Négociation d'assurance chômage Les artisans des « droits rechargeables » veulent sabrer dans les droits des chômeurs
Voici comment se distribuent les rôles de cette mascarade de « négociation » :
Le patronat – et en premier lieu le MEDEF – a le rôle de la promotion
des intérêts des gros patrons.
Sans surprise, ils feront tout pour éviter de taxer les emplois précaires, ceux qui coûtent le plus cher à l'assurance chômage (peu de
cotisations pour des droits versés importants).
Le talent du patronat est de se décharger de toute responsabilité dans la crise actuelle.
Le gouvernement, pantin des gros patrons, a lui un rôle de
« communicant ».Son principal objectif est de nous FAIRE CROIRE qu'il s'intéresse au sort des plus défavorisés.
C'est lui l'initiateur de l'ANI du 11 janvier 2013, et de la loi votée dans la foulée, véritable bombe à fragmentation contre les droits
des travailleurs.
Les centrales syndicales CFDT et la CGC ont, eux, un rôle de « traîtres
sociaux ».
Ces centrales signent des accords au rabais, comme l'ANI (accord national interprofessionnel) du 11 janvier 2013, avec le
patronat.
Article 3 – Création de droits rechargeables à l’assurance-chômage – extrait : Les partenaires sociaux veilleront à ne pas aggraver ainsi le déséquilibre financier du régime d’assurance chômage...

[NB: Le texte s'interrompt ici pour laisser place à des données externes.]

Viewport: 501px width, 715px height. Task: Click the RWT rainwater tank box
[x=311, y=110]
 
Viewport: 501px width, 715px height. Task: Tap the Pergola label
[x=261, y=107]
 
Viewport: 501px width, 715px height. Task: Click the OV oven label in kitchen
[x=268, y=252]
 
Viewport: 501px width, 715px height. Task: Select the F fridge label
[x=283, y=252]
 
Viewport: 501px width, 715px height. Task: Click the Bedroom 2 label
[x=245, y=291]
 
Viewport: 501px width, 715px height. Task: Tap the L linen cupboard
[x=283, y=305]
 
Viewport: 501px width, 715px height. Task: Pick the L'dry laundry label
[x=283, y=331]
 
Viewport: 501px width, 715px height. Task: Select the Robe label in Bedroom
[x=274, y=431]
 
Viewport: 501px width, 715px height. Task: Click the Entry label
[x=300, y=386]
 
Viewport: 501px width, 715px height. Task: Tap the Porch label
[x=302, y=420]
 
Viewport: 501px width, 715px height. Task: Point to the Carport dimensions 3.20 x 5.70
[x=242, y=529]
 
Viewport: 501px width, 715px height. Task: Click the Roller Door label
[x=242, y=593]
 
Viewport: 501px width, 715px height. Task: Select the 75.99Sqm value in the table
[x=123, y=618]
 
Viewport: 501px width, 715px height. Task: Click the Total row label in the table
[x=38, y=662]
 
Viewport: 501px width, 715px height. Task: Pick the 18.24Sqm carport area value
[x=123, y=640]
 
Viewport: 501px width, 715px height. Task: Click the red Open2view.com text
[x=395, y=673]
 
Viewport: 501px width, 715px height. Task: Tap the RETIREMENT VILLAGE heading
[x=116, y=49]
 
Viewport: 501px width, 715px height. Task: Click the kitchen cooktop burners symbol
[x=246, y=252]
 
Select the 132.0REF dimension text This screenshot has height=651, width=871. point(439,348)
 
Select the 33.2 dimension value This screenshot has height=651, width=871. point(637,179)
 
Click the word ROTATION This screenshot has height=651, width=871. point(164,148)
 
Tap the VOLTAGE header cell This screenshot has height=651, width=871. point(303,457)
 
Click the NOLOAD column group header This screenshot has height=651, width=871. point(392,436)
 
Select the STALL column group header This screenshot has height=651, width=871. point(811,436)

Alors qu'un salarié privé d'emploi sur deux n'est pas indemnisé par Pôle emploi, les patrons,le gouvernement, la CFDT et la CGC ont donc
déjà acté dans cet accord que les salariés privés d'emploi devaient être moins indemnisés : En effet, un « budget constant », alors que le chômage explose,
veut dire que les privés d'emploi seront moins indemnisés.
Il est grand temps que nous prenions nous-mêmes
les choses en main.
Une protection sociale correcte
ne sera possible
que si on défend nous-même
notre gagne pain.
Salariés, chômeurs,
précaires, mêmes patrons,
même combat !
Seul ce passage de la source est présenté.